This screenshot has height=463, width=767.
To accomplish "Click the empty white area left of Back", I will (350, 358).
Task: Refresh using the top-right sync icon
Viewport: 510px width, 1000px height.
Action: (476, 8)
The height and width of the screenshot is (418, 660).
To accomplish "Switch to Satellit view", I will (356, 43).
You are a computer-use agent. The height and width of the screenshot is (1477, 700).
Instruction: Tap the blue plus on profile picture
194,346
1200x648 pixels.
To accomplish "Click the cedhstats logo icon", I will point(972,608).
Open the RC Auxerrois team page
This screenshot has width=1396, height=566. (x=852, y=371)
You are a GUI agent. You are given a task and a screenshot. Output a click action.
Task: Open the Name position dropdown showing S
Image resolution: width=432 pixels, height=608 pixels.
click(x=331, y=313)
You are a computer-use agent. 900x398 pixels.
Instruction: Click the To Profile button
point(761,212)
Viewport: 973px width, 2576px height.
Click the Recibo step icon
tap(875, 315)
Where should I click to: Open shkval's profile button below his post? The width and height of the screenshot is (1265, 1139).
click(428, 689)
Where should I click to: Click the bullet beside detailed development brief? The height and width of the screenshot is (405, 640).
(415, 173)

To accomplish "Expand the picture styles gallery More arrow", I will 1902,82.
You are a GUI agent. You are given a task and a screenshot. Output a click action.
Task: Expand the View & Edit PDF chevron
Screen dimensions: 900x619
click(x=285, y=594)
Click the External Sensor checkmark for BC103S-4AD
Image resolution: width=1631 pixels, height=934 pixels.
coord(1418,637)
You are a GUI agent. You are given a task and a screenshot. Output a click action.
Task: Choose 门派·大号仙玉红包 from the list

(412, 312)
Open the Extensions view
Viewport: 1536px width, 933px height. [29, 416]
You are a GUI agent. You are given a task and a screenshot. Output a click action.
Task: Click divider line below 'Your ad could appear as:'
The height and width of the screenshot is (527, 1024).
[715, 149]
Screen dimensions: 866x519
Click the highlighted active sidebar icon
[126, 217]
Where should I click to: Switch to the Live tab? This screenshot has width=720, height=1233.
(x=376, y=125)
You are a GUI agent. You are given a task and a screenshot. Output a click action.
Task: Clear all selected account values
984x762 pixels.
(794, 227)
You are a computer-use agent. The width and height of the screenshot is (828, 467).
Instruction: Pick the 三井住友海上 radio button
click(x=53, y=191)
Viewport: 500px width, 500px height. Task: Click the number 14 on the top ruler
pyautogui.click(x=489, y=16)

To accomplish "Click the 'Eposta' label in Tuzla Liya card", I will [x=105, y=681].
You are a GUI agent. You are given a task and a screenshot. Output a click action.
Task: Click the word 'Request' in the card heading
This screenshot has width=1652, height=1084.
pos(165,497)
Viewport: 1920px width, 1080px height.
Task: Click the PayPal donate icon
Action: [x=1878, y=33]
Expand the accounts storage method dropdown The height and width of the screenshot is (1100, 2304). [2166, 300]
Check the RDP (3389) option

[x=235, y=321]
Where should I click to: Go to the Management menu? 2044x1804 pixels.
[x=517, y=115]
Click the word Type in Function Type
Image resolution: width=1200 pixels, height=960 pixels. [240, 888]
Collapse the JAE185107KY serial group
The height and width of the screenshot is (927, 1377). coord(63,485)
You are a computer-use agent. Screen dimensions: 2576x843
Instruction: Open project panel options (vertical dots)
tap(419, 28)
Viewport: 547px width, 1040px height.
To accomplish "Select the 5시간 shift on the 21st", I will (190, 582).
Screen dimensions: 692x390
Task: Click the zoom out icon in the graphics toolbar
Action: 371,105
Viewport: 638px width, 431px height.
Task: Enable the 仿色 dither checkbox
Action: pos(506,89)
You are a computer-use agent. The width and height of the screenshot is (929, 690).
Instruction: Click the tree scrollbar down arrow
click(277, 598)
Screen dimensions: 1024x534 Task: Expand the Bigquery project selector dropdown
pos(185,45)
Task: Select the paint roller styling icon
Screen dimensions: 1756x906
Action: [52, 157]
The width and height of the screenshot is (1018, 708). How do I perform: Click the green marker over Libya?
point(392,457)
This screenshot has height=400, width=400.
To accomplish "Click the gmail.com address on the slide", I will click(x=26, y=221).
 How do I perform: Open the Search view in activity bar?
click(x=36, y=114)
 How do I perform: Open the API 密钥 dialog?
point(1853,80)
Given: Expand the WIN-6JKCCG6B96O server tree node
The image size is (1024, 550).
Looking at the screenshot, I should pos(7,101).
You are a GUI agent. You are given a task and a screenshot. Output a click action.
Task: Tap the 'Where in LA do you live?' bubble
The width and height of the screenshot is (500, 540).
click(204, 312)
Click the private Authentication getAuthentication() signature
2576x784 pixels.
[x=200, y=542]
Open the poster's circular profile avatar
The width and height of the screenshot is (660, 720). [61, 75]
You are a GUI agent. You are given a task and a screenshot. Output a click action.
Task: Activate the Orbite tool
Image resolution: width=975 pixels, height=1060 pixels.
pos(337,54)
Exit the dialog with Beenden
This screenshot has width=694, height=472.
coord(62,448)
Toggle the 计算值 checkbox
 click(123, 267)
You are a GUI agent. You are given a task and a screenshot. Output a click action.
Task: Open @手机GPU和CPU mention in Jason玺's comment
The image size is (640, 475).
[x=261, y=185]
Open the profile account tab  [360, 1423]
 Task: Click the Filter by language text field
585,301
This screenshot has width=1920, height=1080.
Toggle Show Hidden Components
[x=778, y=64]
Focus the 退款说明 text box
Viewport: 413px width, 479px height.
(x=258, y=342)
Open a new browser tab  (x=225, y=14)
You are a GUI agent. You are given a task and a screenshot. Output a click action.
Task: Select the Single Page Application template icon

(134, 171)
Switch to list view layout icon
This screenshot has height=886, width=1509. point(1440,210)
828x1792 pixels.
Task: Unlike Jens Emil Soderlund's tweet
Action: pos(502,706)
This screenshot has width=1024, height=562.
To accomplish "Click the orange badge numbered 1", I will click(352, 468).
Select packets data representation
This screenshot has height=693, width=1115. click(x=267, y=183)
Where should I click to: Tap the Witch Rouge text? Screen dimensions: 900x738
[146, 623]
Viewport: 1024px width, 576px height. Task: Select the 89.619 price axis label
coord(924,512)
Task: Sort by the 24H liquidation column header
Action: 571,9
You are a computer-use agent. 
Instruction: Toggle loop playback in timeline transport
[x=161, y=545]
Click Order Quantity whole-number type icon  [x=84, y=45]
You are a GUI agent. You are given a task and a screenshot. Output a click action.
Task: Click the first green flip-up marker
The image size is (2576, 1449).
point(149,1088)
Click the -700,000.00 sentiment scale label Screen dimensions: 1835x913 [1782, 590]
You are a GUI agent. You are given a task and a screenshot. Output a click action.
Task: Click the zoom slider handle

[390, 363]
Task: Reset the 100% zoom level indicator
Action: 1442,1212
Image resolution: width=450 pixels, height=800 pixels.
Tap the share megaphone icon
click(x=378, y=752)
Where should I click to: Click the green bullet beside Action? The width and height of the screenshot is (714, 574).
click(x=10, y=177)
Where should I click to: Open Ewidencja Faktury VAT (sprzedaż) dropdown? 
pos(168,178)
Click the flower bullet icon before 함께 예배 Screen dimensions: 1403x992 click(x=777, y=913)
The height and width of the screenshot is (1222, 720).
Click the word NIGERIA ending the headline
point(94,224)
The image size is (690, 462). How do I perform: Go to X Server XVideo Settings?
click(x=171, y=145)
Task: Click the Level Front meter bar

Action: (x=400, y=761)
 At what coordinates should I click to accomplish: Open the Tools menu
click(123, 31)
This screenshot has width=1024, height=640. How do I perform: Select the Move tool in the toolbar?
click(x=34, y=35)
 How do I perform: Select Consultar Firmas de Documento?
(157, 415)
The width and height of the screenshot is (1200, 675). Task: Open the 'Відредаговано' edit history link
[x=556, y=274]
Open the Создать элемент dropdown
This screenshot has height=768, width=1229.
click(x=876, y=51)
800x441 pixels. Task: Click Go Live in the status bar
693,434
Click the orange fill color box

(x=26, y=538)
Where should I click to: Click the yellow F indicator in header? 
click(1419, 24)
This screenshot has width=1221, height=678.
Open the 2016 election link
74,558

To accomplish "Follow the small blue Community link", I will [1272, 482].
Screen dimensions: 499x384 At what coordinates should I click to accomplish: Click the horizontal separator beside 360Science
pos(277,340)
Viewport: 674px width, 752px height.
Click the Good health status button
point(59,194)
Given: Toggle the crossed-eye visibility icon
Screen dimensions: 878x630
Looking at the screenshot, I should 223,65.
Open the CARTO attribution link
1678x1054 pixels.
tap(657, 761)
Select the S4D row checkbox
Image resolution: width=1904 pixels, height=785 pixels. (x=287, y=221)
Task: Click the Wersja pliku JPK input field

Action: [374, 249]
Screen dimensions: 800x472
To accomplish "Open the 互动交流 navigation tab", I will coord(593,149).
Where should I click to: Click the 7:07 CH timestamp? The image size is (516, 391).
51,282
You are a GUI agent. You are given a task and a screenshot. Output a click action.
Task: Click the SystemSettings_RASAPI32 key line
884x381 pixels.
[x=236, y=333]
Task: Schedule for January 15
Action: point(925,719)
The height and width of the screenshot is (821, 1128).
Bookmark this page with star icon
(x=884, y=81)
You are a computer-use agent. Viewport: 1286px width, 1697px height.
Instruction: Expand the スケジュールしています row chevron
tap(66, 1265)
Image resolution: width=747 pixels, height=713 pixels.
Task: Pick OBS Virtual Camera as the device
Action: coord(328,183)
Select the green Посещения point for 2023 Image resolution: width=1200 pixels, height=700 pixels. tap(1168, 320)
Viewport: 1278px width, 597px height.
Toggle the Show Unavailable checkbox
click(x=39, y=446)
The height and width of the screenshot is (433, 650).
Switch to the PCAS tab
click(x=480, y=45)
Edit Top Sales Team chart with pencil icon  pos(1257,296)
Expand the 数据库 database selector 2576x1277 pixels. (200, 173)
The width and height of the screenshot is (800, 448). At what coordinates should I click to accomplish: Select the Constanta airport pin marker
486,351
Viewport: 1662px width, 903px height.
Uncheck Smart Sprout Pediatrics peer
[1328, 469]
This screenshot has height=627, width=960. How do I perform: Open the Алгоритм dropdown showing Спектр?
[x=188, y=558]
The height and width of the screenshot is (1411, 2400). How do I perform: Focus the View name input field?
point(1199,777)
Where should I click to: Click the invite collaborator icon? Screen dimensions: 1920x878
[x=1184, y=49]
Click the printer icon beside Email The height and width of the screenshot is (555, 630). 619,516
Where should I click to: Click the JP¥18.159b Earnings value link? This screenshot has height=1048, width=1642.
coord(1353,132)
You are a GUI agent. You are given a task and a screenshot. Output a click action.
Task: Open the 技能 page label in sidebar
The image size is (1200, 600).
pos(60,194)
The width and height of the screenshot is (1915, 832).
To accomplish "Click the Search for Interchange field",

* * *

### What is required
Put the lines of the listing above as a numbered list, leaving out blank lines, starting at the line that has "You are a computer-use agent. Screen" and stopping after the line that has "tap(419, 28)".

### Problem solution
1. You are a computer-use agent. Screen dimensions: 2576x843
2. Instruction: Open project panel options (vertical dots)
3. tap(419, 28)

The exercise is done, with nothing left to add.